Il ricorso è inammissibile.

Esso non rispetta il requisito della esposizione sommaria dei fatti, prescritto a pena di inammissibilità del ricorso per cassazione dall’art. 366 c.p.c., comma 1, n. 3, che, considerato dalla norma come uno specifico requisito di contenuto-forma del ricorso, deve consistere in una esposizione atta a garantire alla Corte di cassazione di avere una chiara e completa cognizione del fatto sostanziale che ha originato la controversia e del fatto processuale, senza dover ricorrere ad altre fonti o atti in suo possesso, compresa la stessa sentenza impugnata (Cass. sez. un. 11653 del 2006). La prescrizione del requisito risponde non ad un’esigenza di mero formalismo, ma a quella di consentire una conoscenza chiara e completa dei fatti di causa, sostanziali e o processuali, che permetta di bene intendere il significato e la portata delle censure rivolte al provvedimento impugnato (Cass. sez. un. 2602 del 2003).

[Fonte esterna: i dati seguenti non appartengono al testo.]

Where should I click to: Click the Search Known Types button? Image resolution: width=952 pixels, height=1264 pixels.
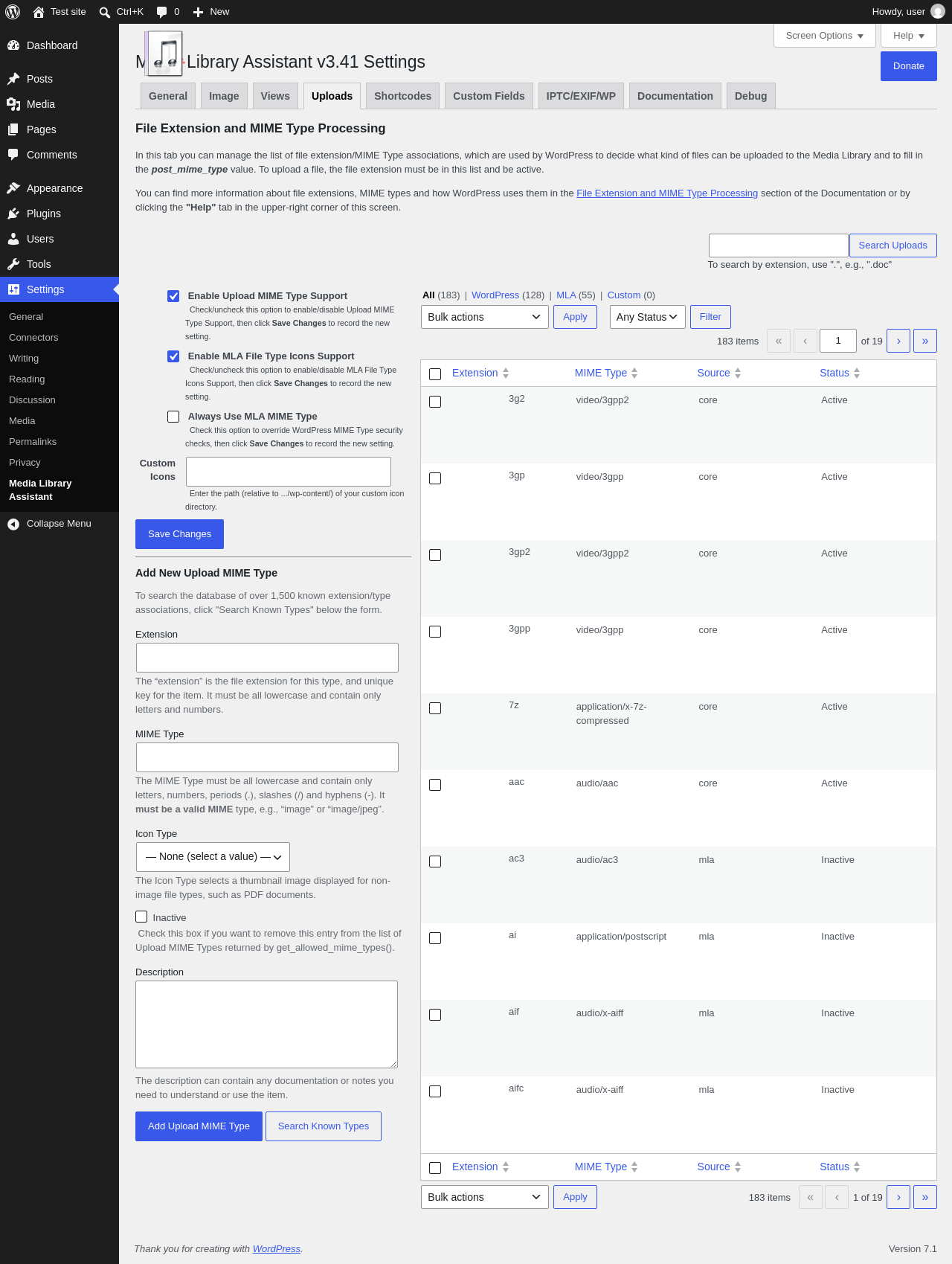click(x=324, y=1126)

Nel caso di specie, la sola lettura del ricorso se non integrata dalla lettura della sentenza non consente una seppur sommaria ricostruzione e neppure una adeguata comprensione della fattispecie sottoposta all’esame della Corte: la sommaria esposizione dei fatti di causa manca totalmente nella parte del ricorso ad essa dedicata, essi non sono riportati neppure all’interno del motivo e ciò non consente minimamente di accedere alla vicenda personale del Lamin, ovvero non dà modo alla Corte di ricostruire i fatti nella misura in cui essi siano indispensabili per comprendere le domande a suo tempo introdotte, l’oggetto e l’esito del giudizio e le questioni che ne residuano.

Nel caso in esame, solo leggendo la sentenza si comprende chi abbia detto di essere il sig. L. e quale sia la vicenda personale che ha narrato – e che peraltro è stata ritenuta inattendibile dalla corte d’appello.

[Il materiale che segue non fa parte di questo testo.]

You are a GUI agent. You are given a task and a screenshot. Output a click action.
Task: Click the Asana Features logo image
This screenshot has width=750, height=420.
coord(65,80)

Stante l’inammissibilità del ricorso, che preclude la possibilità di esaminare i motivi in esso dedotti, la soluzione adottata dalla sentenza impugnata è destinata a rimanere ferma.

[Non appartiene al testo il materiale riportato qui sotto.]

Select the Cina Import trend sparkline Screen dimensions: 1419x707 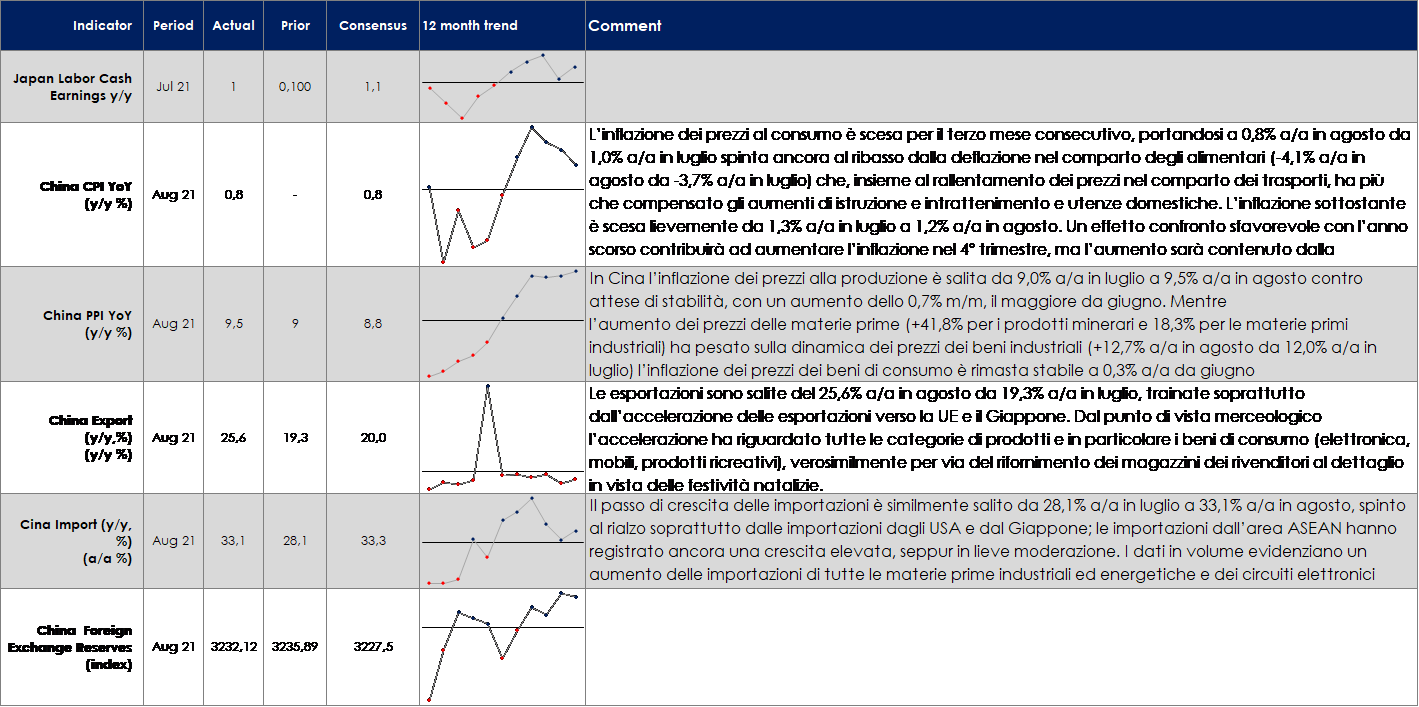click(502, 541)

Tuttavia, ne va corretta la motivazione, facendo uso dei poteri di cui all’art. 384 c.p.c., laddove si afferma che tutta l’attività svolta dal migrante in Italia, dopo che è comparso dinanzi alla Commissione, sia irrilevante e non possa essere presa in considerazione ai fini del giudizio comparativo sotteso alla domanda di riconoscimento della protezione umanitaria. Al contrario, l’accertamento della sussistenza dei presupposti per il riconoscimento del diritto alla protezione umanitaria va compiuto all’attualità, tenendo in conto sia la situazione, soggettiva e oggettiva, relativa alla tutela dei diritti umani nel paese di origine del ricorrente e di conseguenza la situazione in cui andrebbe a reinserirsi ove rimpatriato, sia il suo percorso di integrazione in Italia, in cui deve essere ricompresa tutta l’attività svolta e documentata fino alla decisione.

Il ricorso va pertanto dichiarato inammissibile.

Nulla sulle spese, in difetto di attività processuale da parte dell’intimato in questa sede.

Il ricorso per cassazione è stato proposto in tempo successivo al 30 gennaio 2013, e il ricorrente risulta soccombente, pertanto è gravato dall’obbligo di versare un ulteriore importo a titolo di contributo unificato pari a quello previsto per il ricorso principale, a norma del D.P.R. n. 115 del 2002, art. 13, comma 1 quater e comma 1 bis, se dovuto.

P.Q.M.

La Corte dichiara inammissibile il ricorso.

Dà atto della sussistenza dei presupposti per il versamento da parte del ricorrente di un ulteriore importo a titolo di contributo unificato pari a quello dovuto per il ricorso principale, se dovuto.

Così deciso in Roma, nella camera di consiglio della Corte di cassazione, il 6 ottobre 2020.